Personal information
- Born: April 7, 1969 (age 57) Vancouver, British Columbia
- Education: University of British Columbia

Sport
- Country: Canada
- Sport: Field hockey

= Penny Cooper =

Canadian field hockey player

Penny Cooper (born April 7, 1969) is a former Canadian Olympic field hockey player who was inducted into the University of British Columbia (UBC) sports hall of fame in 2013.

She competed at the 1988 Summer Olympics in Seoul, South Korea, alongside fellow UBC Sports Hall of Fame member Melanie Slade, where Canada finished in sixth place.

In 1988, she was also awarded the Harry Jerome Comeback Award for recovering from an unusual setback for injuries.
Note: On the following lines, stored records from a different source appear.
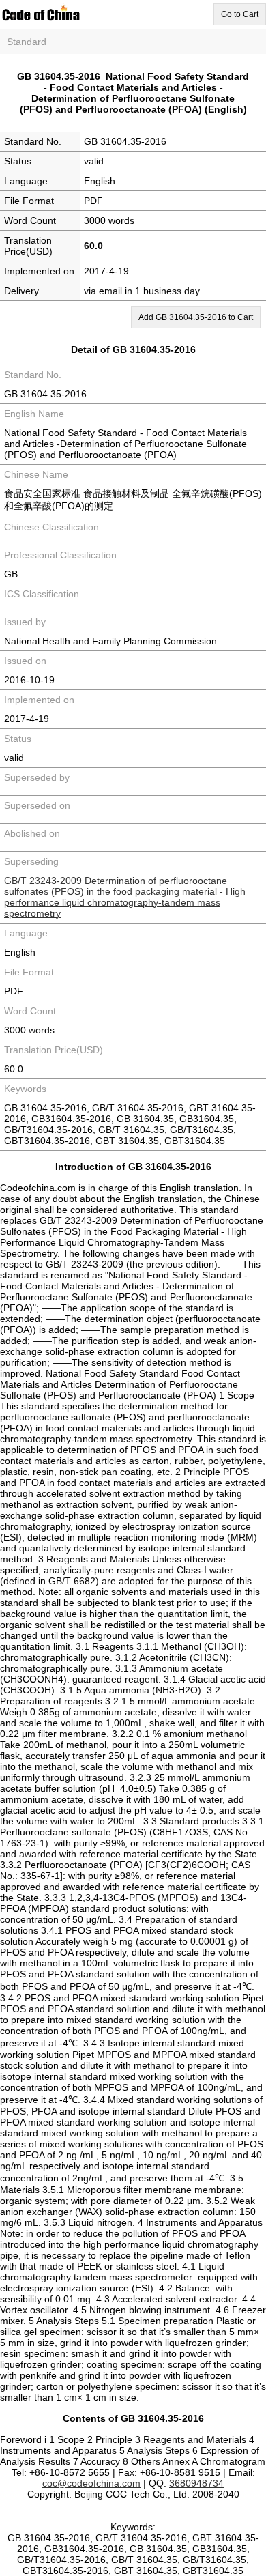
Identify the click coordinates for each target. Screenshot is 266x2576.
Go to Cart (239, 14)
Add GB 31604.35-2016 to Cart (195, 317)
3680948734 (196, 2483)
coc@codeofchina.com (91, 2483)
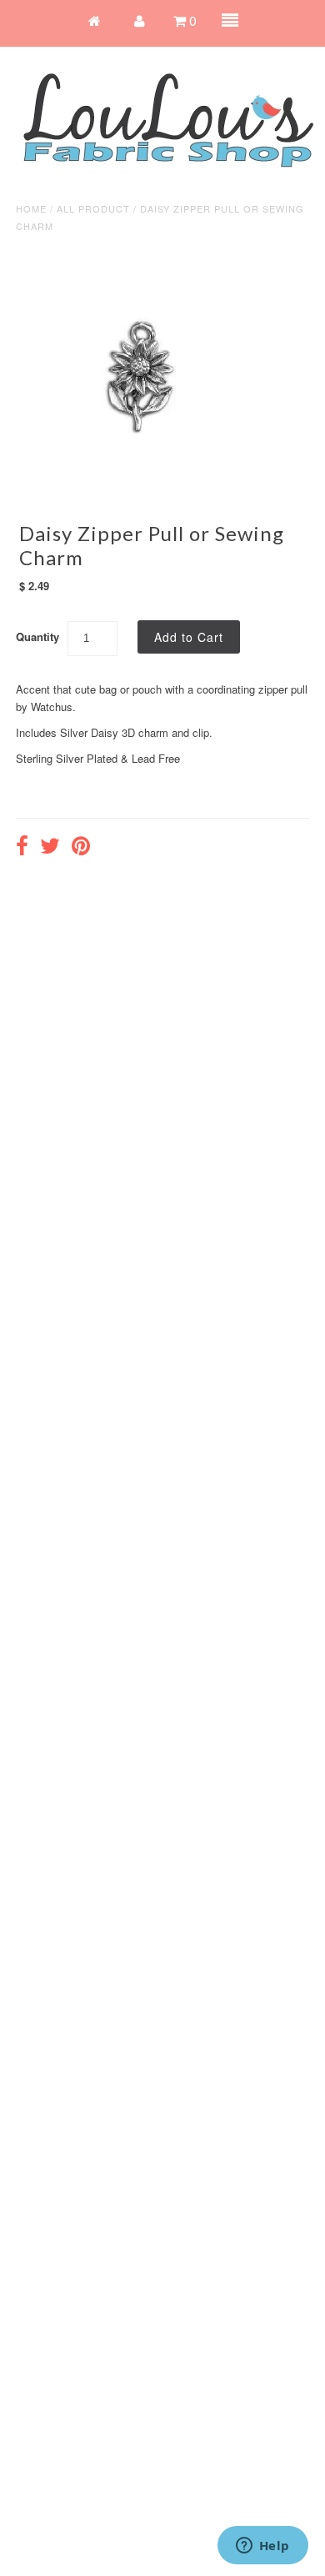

Cooper made a remarkable recovery from a disabling ligament injury that threatened to eliminate her from athleticism.

While concurrently competing with the Women's National Team, Cooper also led the UBC team to “great success” from 1987 to 1992, including a Canadian Interuniversity Sport Championship in 1990, her graduating year.

She was named a Canada West All-Star in all but her first year; a second-team All Canadian in 1988; a first-team All Canadian in 1989 and 1990, and was voted to the Canadian Interuniversity Sport Championship All-Tournament Team in 1990. Copper was also awarded UBC's Kay Brearley Award for service to women's athletics in 1992.